» **THE PROBLEM**
The lines wanted are those in the data below that include "Sort".

» **THE RECORDS**

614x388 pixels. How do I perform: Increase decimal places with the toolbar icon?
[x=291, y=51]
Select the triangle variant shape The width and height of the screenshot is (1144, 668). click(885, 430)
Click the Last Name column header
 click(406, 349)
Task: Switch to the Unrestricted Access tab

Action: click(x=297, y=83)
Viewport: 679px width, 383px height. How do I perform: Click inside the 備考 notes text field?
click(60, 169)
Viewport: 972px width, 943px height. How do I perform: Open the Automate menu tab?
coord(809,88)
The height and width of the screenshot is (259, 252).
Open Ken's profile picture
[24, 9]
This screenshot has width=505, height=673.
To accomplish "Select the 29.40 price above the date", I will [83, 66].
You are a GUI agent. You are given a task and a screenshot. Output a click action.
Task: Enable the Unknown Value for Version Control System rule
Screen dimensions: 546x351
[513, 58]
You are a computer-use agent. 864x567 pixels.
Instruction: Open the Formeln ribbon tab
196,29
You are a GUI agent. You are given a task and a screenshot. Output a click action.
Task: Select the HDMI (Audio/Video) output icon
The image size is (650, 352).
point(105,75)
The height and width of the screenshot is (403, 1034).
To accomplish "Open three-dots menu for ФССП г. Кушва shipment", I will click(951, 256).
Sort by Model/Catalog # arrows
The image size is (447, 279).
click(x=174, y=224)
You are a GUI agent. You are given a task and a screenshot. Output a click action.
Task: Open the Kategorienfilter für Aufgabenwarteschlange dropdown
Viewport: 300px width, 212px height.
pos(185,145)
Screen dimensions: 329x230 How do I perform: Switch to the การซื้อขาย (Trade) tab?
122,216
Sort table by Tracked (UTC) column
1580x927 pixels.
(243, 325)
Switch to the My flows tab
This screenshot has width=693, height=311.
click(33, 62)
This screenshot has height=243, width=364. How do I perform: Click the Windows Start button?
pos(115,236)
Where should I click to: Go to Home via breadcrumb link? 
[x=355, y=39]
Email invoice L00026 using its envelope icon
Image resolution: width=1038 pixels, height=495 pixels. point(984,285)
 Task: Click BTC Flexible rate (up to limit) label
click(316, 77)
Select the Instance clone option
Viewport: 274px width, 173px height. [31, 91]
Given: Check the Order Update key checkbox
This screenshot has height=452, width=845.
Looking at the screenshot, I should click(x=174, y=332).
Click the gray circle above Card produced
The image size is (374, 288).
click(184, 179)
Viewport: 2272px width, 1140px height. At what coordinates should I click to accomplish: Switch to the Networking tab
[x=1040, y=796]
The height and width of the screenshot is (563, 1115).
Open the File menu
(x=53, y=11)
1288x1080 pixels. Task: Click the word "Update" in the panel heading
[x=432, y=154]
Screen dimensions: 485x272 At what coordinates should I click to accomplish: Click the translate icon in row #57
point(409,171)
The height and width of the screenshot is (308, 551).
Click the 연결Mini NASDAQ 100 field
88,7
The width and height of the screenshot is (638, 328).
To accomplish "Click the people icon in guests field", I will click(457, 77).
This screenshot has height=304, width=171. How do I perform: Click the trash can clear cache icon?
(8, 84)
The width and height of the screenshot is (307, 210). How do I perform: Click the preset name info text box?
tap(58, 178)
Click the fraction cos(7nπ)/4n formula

» **RESULT OF THE TASK**
Sort by Model/Catalog # arrows
Sort table by Tracked (UTC) column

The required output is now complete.